L’accès aux établissements secondaires est gratuit depuis 80 ans. Si l’accès aux établissements primaires avait été rendu gratuit en 1881, il a en effet fallu attendre le 28 janvier 1945 pour que ce soit définitivement le cas dans le Secondaire, rappelle l’historien Claude Lelièvre dans cette chronique.
La gratuité a été rétablie il y a tout juste 80 ans à la Libération par la promulgation le 28 janvier 1945 d’une décision du gouvernement provisoire, après avoir été généralisée dans les classes de l’enseignement secondaire par la loi du 31 mai 1933 et supprimée sous le régime de l’État français dirigé par Philippe Pétain. « Vu l’ordonnance du 9 août 1944 relative au rétablissement de la légalité républicaine sur le territoire continental, « est expressément constatée la nullité de l’acte de l’autorité de fait se disant Gouvernement de l’Etat français relatif aux rétributions scolaires dans les établissements publics de l’enseignement secondaire’’». La « rétribution scolaire » était un concours financier exigé des parents d’élèves pour contribuer à financer le salaire des enseignants.
L’accès à l’enseignement secondaire public n’avait pas été rendu gratuit sous l’action de Jules Ferry, mais seulement l’accès aux établissements primaires publics (aux « écoles communales ») par la loi « Ferry » dite de « gratuité » du 16 juin 1881.
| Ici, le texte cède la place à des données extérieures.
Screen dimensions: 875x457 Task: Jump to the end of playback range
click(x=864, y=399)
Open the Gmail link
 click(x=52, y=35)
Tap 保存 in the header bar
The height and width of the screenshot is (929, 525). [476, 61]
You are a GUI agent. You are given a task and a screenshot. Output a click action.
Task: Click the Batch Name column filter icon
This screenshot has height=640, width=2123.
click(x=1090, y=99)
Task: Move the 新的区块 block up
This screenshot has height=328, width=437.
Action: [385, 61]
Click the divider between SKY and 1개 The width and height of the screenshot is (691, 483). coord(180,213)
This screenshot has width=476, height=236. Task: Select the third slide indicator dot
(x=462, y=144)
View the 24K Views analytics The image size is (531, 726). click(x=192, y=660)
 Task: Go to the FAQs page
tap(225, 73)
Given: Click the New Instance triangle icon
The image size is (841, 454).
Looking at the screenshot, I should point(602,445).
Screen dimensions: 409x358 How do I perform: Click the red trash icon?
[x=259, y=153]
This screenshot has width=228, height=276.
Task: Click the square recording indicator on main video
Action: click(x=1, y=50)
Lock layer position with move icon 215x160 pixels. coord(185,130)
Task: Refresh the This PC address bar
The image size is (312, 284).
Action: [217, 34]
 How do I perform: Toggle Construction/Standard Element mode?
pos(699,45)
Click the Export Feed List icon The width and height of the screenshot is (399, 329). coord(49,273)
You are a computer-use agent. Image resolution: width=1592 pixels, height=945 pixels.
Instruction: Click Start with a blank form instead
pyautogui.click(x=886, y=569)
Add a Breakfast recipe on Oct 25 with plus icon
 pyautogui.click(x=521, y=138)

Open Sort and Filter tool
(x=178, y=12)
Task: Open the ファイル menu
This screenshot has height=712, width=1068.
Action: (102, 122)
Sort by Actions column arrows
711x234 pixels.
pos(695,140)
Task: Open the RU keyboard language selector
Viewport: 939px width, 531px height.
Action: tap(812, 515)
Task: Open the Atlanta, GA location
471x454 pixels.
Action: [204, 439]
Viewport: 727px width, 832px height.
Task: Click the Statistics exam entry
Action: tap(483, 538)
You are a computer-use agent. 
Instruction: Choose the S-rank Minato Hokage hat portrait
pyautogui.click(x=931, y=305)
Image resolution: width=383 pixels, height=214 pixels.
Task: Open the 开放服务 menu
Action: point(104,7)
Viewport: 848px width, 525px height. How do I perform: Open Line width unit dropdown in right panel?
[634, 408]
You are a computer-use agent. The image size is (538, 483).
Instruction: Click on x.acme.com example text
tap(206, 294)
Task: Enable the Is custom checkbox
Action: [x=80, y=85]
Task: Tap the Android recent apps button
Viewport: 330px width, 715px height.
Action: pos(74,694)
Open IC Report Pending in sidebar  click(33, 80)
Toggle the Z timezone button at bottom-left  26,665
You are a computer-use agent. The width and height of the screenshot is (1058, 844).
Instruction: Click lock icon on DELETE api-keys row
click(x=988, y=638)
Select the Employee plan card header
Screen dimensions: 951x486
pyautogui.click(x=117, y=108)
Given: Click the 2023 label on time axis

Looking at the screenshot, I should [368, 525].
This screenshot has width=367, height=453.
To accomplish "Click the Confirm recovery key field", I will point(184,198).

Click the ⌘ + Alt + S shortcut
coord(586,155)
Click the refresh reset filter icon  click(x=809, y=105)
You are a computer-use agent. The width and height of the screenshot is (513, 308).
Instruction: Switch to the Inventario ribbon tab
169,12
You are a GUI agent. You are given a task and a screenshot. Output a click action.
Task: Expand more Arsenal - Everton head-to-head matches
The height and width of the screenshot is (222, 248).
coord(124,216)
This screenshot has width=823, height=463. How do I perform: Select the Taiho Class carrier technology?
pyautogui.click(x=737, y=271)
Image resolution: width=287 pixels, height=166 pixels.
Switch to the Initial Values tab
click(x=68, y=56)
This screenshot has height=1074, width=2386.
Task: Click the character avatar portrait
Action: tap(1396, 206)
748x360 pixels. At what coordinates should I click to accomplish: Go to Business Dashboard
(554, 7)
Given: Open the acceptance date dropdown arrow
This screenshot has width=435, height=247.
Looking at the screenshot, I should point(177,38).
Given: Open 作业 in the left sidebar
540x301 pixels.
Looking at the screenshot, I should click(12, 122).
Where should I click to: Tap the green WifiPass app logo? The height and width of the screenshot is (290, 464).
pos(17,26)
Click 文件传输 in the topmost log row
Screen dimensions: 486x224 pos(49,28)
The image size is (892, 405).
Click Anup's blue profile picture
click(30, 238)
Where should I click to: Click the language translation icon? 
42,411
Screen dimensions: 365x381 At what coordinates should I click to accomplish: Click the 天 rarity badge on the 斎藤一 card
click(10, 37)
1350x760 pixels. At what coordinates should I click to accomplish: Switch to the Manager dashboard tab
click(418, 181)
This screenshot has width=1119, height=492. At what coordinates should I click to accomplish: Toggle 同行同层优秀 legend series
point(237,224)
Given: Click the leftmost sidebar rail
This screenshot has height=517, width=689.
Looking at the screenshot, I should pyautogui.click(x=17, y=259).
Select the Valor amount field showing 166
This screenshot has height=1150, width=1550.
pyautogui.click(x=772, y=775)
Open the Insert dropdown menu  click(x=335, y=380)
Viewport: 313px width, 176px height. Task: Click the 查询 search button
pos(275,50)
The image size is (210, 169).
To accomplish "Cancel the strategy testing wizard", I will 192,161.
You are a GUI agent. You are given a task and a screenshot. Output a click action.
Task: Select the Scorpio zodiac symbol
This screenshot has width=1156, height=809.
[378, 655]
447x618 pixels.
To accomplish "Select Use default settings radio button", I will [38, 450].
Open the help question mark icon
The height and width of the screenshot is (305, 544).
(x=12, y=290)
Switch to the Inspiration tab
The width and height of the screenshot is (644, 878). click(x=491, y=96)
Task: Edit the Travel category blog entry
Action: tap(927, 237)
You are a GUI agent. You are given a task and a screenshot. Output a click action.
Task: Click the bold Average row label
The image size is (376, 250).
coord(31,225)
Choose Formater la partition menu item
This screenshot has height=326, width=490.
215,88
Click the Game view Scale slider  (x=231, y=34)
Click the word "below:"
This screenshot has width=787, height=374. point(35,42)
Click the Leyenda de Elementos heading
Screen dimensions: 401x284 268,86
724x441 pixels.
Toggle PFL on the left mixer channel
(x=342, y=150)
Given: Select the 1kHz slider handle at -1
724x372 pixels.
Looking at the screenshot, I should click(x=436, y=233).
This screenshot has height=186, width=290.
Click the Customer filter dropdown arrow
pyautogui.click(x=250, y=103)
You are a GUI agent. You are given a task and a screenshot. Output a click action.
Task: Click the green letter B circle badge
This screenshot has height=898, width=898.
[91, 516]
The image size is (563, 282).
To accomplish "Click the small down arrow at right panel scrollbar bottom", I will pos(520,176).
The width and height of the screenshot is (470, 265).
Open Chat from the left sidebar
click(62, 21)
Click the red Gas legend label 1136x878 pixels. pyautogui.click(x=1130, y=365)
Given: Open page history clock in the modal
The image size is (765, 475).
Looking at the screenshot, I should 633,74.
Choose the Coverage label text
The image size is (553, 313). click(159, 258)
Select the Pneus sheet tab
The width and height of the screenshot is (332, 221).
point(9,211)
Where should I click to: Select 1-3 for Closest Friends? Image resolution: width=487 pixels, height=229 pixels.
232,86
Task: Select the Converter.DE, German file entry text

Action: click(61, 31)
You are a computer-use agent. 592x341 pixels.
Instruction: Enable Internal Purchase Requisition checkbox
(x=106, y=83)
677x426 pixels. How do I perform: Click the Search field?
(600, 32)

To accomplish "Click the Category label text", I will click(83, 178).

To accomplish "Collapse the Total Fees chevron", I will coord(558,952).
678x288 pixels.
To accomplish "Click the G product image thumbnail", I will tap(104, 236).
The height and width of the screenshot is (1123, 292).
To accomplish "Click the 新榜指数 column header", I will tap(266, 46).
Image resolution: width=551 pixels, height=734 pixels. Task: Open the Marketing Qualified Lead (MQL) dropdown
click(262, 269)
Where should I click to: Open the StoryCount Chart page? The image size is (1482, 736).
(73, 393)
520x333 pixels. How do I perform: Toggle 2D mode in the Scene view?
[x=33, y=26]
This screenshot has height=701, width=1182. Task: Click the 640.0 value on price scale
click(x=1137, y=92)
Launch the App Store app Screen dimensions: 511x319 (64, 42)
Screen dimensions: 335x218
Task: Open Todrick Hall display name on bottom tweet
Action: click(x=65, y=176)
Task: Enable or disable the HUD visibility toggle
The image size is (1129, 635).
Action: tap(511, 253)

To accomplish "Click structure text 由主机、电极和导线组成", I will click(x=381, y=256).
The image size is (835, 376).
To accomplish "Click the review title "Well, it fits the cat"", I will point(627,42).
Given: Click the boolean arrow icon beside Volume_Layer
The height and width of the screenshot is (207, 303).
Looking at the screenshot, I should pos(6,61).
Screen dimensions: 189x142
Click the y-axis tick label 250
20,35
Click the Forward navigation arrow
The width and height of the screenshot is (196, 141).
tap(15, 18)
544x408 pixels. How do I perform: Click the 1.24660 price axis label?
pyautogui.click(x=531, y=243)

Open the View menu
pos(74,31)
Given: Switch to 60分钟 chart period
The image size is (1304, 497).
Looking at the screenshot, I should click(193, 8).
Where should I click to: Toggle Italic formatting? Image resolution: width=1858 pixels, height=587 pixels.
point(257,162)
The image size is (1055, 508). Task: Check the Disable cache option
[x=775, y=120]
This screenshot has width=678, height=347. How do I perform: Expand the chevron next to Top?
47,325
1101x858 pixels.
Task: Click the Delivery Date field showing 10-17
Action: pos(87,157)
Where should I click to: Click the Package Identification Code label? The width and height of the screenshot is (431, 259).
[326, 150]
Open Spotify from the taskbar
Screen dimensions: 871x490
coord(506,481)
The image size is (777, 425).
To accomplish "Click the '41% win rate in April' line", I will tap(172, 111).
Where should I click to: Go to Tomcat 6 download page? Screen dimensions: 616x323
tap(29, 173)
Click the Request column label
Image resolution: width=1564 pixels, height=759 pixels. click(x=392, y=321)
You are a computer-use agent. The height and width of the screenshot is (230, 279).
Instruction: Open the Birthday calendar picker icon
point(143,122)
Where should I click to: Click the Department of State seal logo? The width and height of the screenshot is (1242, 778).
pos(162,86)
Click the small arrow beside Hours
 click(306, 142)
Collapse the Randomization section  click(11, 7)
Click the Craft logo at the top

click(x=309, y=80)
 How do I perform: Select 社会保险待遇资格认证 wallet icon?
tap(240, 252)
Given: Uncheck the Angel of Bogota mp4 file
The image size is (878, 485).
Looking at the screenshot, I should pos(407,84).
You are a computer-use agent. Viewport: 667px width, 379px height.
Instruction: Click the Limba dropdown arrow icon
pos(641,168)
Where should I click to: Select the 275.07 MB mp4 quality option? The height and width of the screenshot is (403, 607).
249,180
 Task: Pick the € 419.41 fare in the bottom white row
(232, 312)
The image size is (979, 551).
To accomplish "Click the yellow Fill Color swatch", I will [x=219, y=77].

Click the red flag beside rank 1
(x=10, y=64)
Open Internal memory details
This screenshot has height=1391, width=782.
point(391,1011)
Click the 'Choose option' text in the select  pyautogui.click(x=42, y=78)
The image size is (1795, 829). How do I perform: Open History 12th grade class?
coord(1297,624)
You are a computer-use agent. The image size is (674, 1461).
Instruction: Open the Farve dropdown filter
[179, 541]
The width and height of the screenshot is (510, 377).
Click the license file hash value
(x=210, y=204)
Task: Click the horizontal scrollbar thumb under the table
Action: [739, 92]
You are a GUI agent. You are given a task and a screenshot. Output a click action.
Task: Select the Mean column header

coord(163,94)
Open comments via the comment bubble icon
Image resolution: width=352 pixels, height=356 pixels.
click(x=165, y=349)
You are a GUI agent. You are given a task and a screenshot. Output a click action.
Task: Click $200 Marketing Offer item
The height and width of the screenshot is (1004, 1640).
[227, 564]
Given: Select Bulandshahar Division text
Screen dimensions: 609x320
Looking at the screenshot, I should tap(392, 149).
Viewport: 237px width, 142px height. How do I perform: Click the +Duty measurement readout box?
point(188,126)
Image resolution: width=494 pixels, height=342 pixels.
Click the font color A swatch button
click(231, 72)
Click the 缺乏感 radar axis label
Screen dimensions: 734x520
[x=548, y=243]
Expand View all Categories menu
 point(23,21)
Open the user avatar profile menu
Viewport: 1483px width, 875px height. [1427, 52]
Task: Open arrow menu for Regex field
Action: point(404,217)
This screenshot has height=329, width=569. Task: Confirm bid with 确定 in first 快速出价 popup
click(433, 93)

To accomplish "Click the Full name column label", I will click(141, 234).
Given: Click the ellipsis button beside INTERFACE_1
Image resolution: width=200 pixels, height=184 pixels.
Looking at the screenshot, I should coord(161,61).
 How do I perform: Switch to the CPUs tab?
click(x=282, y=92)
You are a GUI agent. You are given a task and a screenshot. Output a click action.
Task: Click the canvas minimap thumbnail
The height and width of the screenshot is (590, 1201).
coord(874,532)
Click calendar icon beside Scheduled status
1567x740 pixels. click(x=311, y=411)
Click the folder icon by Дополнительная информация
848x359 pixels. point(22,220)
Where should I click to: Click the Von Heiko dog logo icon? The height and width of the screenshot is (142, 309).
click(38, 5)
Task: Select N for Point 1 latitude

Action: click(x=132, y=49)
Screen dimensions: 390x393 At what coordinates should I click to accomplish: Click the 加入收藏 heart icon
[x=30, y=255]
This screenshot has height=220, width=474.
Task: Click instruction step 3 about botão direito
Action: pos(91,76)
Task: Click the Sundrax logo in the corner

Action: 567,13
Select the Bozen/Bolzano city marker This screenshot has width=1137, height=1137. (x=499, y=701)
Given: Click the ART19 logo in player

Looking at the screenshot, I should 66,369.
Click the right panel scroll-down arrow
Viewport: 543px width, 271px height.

En effet, Jules Ferry s’était au contraire explicitement prononcé contre l’extension de la gratuité aux établissements secondaires publics (qui comptaient pourtant non seulement des classes du secondaire proprement dit, de la sixième à la terminale, mais aussi des classes élémentaires payantes de la onzième à la septième). « Quand on en arrive à l’enseignement secondaire, il n’y a plus la même nécessité et la prétention ne serait plus admissible si on disait : ‘Tout le monde a droit à l’enseignement secondaire ». Non ; ceux-là seuls y ont droit qui sont capables de le recevoir, et qui, en le recevant, peuvent rendre service à la société […]. Eh bien, nous dirons cela aux utopistes de l’avenir, aux esprits absolus qu’on nous annonce, et je crois que devant le bon sens public nous aurons raison. »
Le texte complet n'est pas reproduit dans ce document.